# creepy pizza names



## jenscats5 (Oct 16, 2010)

Something to do with Leprosy maybe?? Kids with bad acne tend to be called "pizza face" - so maybe Pimply Pepperoni?


----------



## Lea32R (Oct 16, 2008)

You could cut them into triangles and call them Witches' Hats. I've seen a pic of this on the internet and it looked quite good.


----------



## witchymom (Oct 6, 2008)

Lea32R said:


> You could cut them into triangles and call them Witches' Hats. I've seen a pic of this on the internet and it looked quite good.

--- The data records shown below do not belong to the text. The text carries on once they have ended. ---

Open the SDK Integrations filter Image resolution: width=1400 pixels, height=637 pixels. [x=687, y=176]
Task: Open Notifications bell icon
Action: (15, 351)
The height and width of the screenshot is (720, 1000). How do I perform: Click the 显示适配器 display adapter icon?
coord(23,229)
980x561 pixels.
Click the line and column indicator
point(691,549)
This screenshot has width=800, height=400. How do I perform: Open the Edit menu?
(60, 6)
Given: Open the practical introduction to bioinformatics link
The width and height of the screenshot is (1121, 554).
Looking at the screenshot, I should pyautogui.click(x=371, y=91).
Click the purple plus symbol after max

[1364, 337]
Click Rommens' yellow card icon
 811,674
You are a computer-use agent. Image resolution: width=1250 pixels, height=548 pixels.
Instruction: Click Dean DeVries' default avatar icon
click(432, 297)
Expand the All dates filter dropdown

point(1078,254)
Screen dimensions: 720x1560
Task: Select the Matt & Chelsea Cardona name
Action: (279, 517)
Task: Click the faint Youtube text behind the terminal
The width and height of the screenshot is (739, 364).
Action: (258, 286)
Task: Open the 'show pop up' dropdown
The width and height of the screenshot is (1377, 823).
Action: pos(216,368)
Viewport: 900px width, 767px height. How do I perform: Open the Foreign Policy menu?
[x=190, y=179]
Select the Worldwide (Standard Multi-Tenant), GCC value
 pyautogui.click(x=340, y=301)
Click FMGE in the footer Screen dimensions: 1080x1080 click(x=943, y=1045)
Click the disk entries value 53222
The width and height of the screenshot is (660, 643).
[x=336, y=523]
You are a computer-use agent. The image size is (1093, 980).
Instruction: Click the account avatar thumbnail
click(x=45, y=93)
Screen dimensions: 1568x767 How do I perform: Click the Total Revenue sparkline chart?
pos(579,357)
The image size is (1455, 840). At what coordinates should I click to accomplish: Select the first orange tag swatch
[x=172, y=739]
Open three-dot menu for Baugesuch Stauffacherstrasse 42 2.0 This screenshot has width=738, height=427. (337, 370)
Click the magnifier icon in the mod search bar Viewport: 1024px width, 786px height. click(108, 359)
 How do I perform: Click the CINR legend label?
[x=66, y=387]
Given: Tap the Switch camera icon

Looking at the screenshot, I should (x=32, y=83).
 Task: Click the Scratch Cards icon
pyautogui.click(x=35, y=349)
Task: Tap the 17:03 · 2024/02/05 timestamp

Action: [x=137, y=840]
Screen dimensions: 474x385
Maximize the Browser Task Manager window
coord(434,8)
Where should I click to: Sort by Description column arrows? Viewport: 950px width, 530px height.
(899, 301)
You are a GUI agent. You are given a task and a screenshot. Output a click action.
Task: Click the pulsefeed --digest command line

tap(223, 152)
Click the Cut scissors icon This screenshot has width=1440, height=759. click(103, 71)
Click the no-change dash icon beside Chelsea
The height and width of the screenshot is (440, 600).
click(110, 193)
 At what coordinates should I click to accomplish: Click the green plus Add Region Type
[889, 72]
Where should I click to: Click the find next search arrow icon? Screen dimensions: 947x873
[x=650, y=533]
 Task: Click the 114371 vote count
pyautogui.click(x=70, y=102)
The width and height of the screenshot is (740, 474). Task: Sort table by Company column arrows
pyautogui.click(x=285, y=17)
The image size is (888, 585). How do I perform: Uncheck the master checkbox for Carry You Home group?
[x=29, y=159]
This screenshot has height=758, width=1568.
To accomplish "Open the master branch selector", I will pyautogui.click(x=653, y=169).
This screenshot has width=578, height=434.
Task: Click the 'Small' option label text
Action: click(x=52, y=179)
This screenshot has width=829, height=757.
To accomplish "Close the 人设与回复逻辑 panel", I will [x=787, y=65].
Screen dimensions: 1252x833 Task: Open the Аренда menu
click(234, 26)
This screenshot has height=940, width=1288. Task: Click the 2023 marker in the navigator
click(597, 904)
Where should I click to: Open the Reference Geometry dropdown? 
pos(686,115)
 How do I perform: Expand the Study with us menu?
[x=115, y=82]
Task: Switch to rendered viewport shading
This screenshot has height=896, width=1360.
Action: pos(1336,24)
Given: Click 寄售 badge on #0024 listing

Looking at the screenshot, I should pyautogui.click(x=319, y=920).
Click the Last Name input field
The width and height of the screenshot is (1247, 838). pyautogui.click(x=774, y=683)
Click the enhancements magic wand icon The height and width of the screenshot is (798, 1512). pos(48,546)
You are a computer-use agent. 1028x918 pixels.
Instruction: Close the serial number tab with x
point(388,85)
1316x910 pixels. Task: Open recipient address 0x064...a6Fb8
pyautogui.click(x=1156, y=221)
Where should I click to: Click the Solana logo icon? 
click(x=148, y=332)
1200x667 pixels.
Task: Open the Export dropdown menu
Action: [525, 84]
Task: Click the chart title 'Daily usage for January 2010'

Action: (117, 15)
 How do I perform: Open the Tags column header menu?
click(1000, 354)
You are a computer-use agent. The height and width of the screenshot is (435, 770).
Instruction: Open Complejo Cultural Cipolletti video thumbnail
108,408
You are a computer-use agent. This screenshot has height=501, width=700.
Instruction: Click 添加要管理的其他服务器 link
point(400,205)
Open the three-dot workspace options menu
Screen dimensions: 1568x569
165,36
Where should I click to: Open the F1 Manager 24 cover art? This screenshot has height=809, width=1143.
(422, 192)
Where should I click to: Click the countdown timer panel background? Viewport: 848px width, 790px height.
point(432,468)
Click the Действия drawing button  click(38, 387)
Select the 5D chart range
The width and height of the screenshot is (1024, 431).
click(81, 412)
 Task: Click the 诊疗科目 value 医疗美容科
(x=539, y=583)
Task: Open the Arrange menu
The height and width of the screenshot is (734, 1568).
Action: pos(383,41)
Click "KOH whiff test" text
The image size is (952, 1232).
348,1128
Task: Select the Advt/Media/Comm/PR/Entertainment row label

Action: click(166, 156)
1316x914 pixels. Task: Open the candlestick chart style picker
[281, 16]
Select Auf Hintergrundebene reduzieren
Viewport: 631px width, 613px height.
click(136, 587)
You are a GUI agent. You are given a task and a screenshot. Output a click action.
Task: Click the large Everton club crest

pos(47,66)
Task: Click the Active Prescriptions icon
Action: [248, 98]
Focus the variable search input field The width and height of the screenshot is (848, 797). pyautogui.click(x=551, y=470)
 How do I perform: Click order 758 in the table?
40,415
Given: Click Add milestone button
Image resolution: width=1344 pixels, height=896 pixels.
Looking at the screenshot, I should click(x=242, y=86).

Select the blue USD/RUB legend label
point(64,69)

that'd be cute but im ordering pizza and not cutting it all up for them LOLOLOL they're big boys and girls, they can handle it 

pimply pepperoni might work... and maybe grated knuckle pizza for the cheese????? i dunno.....


----------



## Tannasgach (Nov 1, 2009)

Putrid Pie?


----------



## Ghouliet (Nov 5, 2010)

If you just put a slice of olive on one of the peperoni on each piece you could call it slivered eyeball pizza or an eye pie. The cheese pie can be a Pus Pie.


----------



## GobbyGruesome (Sep 14, 2005)

I think you gotta introduce the pizza-ness back in. So maybe "Pimply Pepperoni Supreme?" How about a Large "Deluxe Puss and Scabs pizza?"


----------